**STATED GOAL**
Copy the records from the line with "Task: Select the Man City club badge" through the line with "pyautogui.click(x=500, y=469)" without changing anything, and leave out the pictures.

**INPUT DATA**
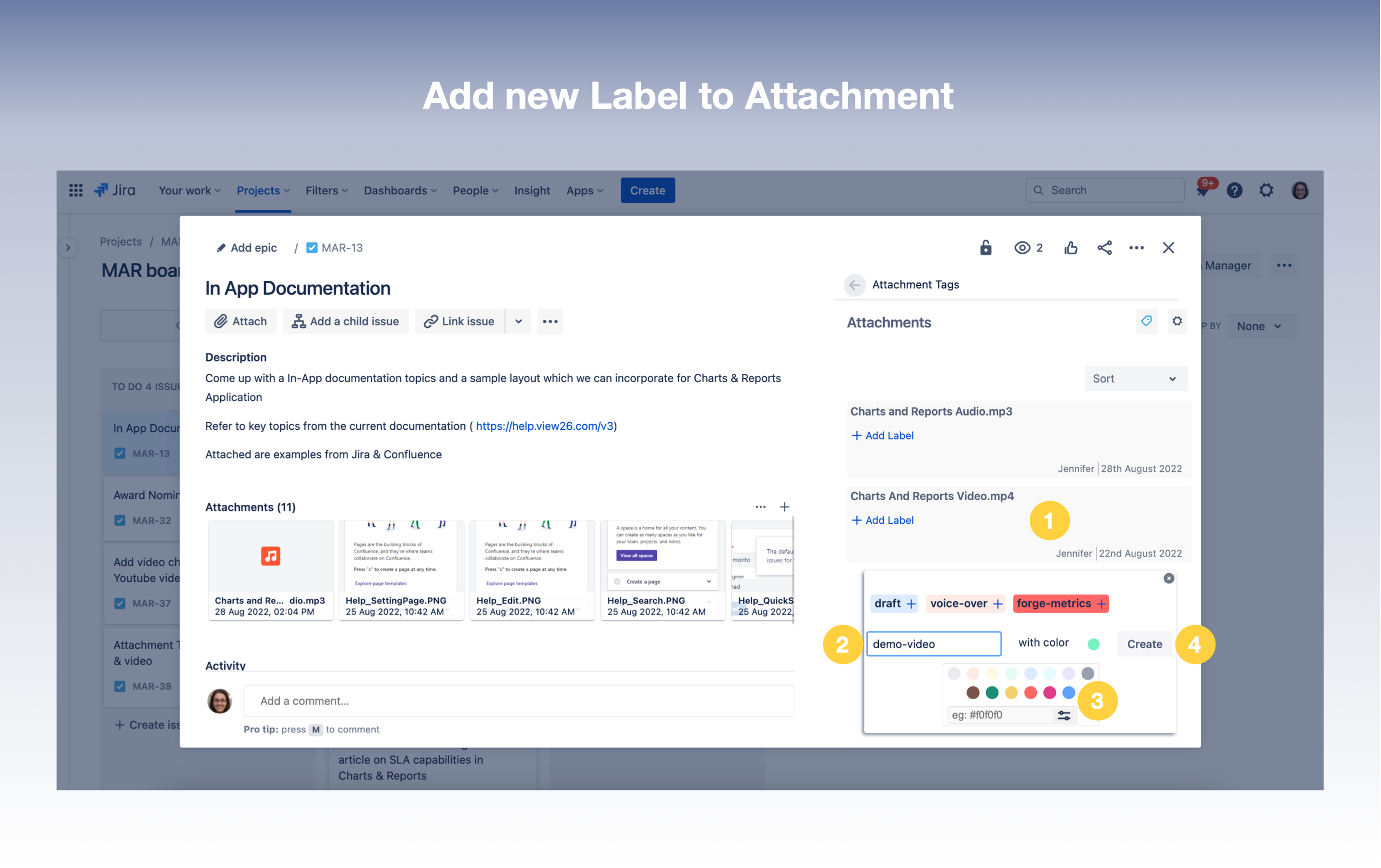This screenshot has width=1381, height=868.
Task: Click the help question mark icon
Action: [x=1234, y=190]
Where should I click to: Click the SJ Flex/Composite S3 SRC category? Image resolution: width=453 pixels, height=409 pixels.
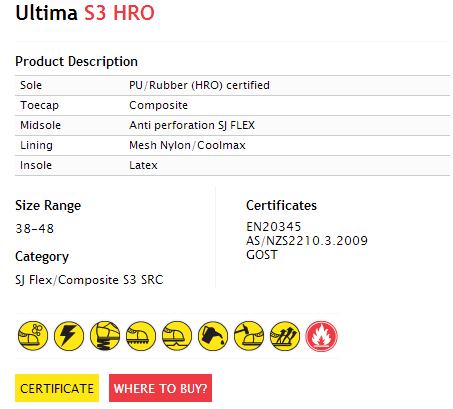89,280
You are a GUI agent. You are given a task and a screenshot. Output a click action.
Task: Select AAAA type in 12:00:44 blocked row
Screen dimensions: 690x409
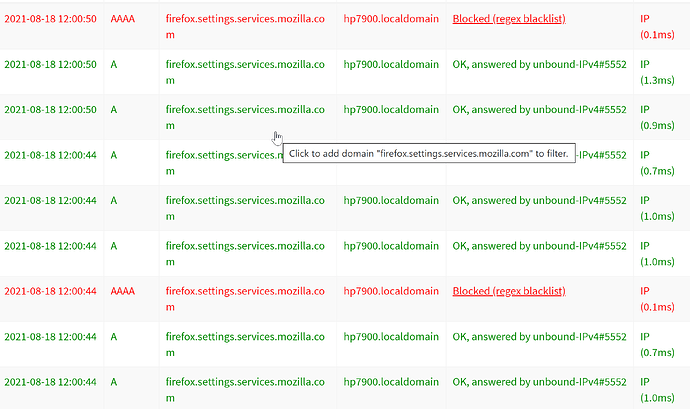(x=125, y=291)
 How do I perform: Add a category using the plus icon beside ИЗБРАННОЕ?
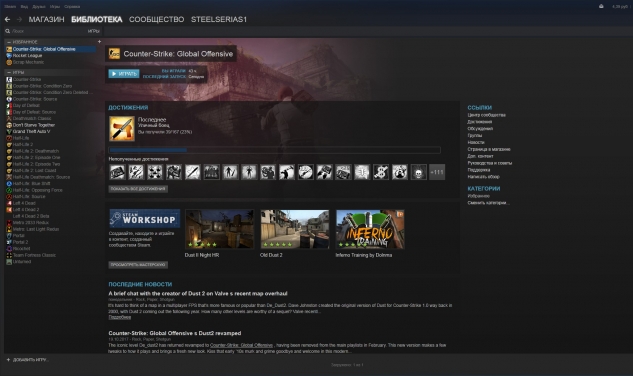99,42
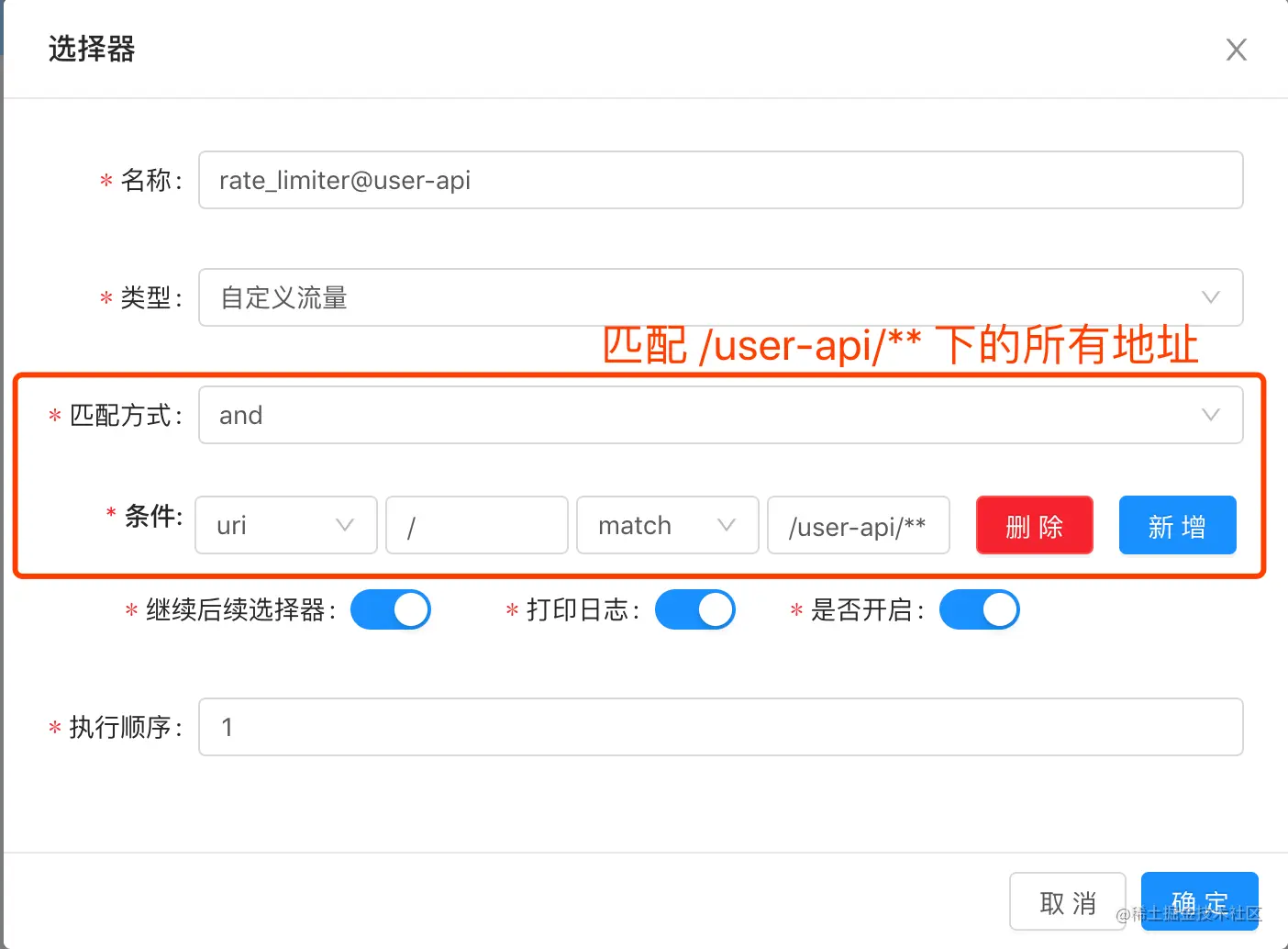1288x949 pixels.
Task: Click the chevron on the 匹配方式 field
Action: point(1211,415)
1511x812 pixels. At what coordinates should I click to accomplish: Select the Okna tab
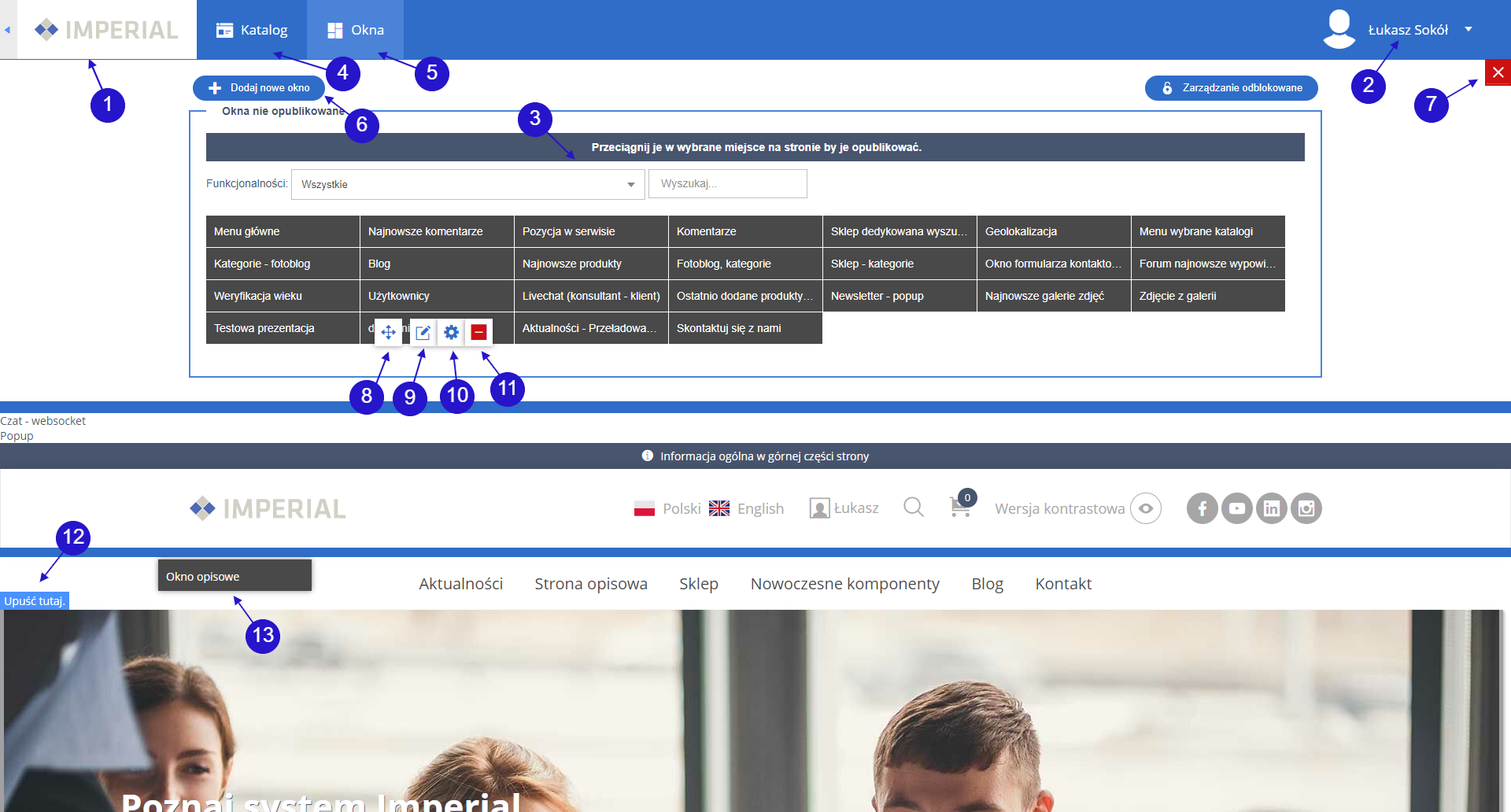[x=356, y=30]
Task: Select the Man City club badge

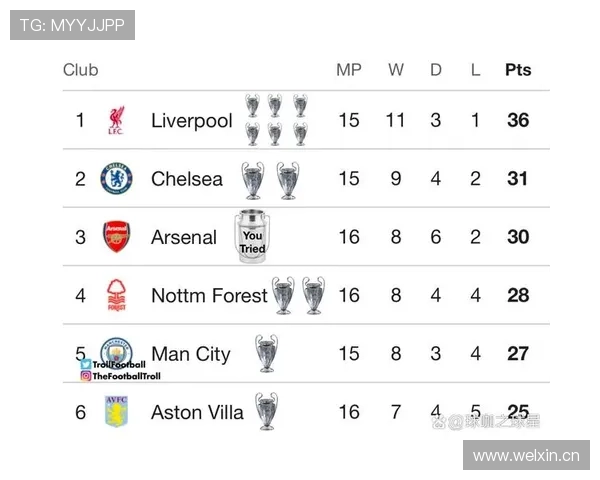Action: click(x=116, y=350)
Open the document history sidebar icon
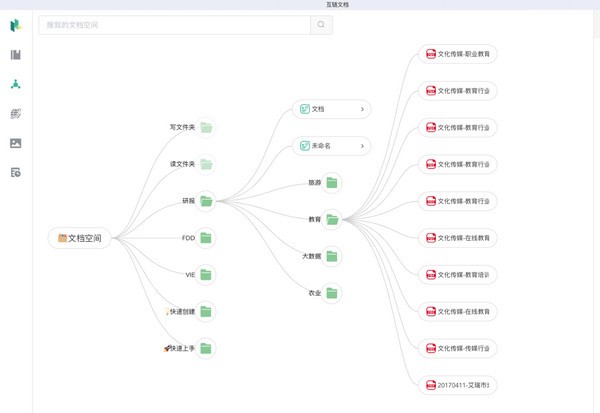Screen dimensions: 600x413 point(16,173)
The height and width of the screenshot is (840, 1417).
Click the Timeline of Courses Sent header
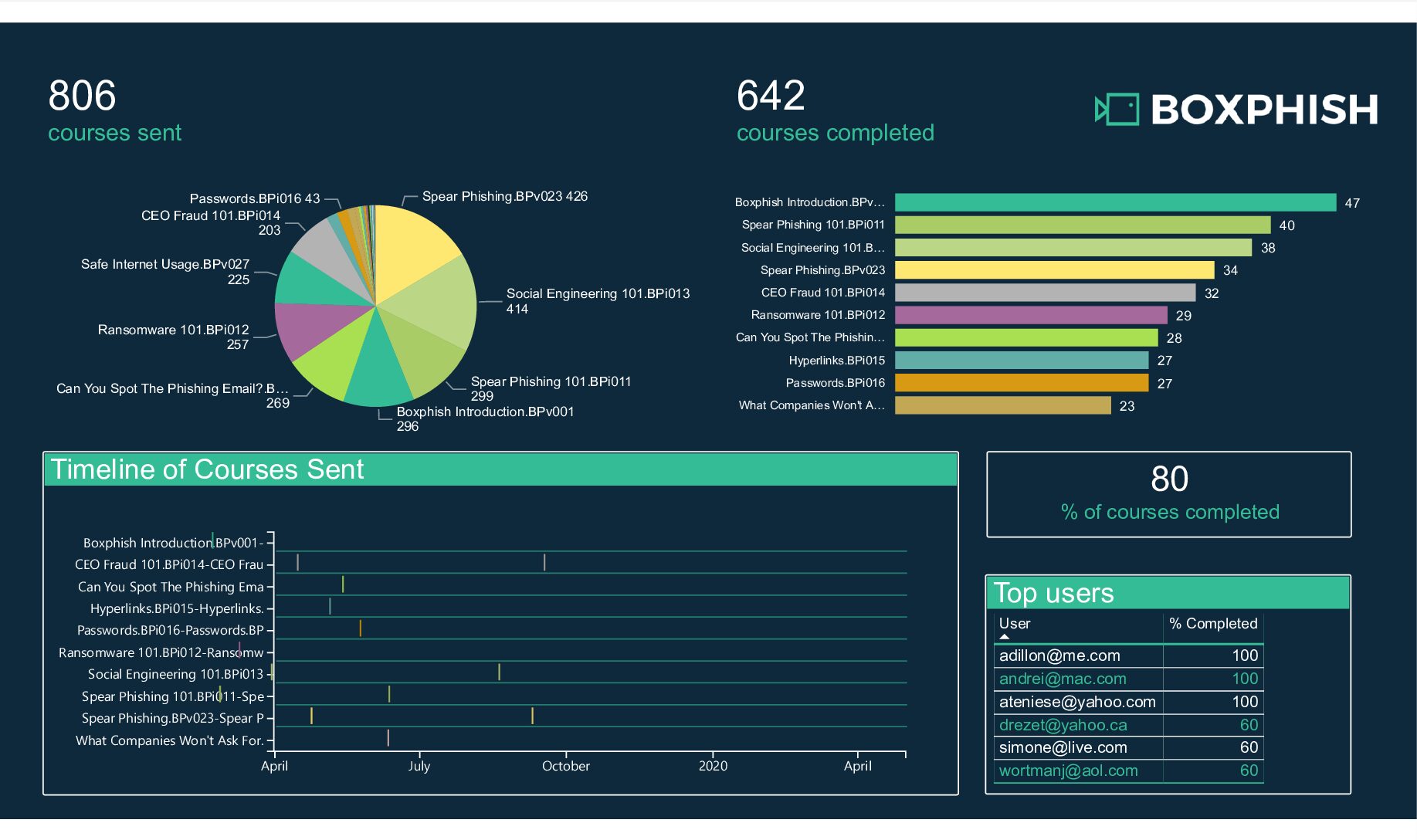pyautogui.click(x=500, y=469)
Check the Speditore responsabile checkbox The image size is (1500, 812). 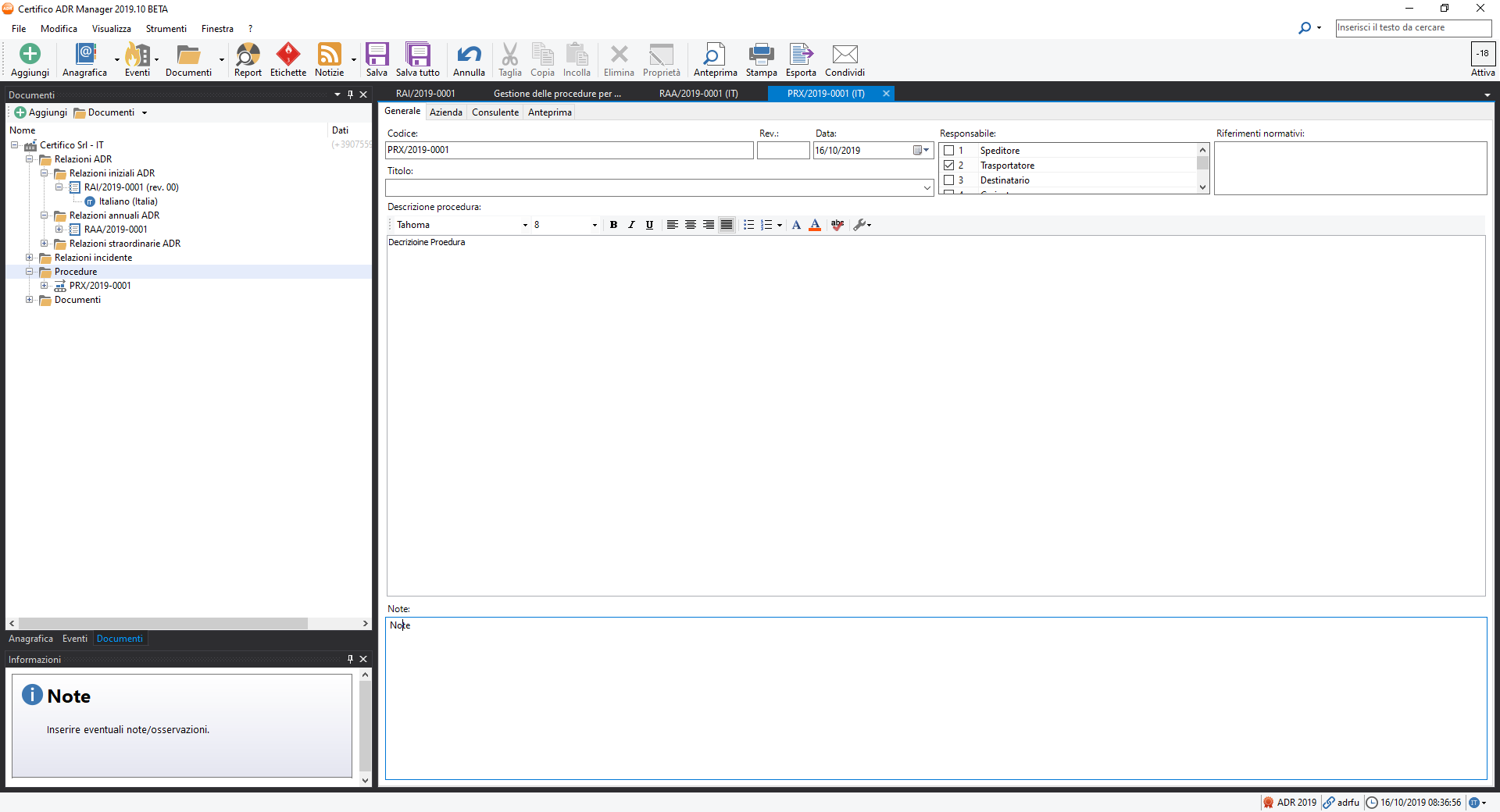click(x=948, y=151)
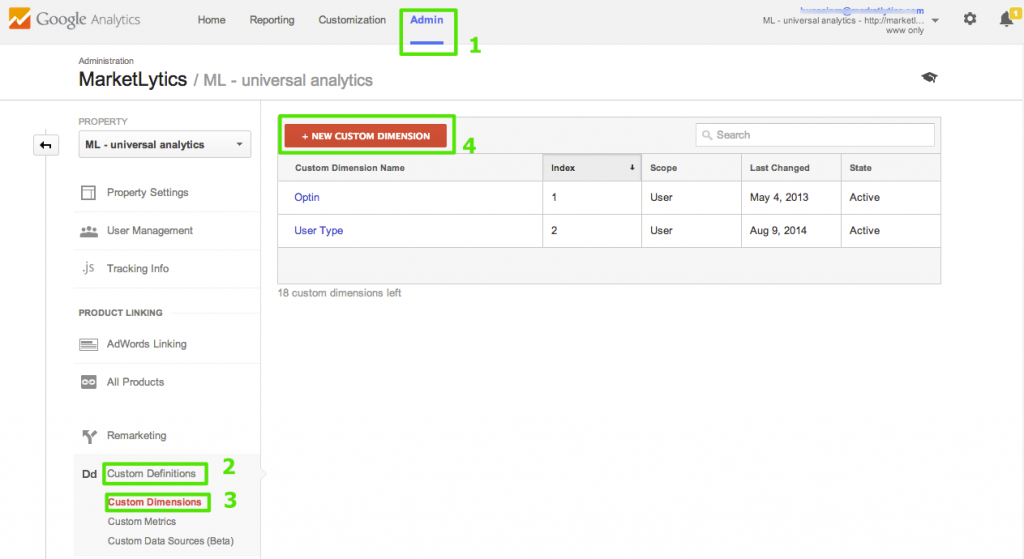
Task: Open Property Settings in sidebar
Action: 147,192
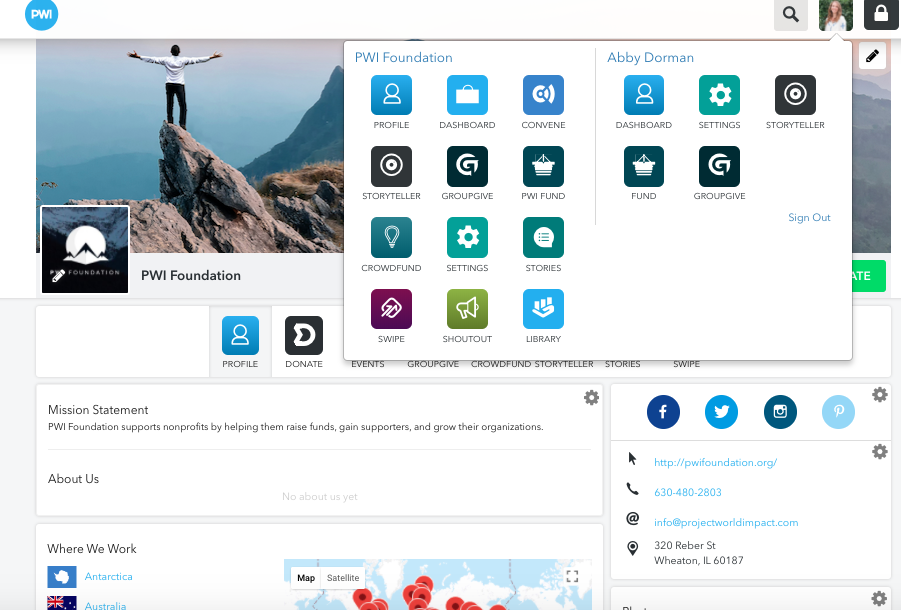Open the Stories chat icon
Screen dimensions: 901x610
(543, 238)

**OUTPUT BELOW**
Task: Select the Man City club badge

Action: click(x=116, y=350)
Open the document history sidebar icon
Screen dimensions: 600x413 point(16,173)
The height and width of the screenshot is (840, 1417).
Click the Timeline of Courses Sent header
pyautogui.click(x=500, y=469)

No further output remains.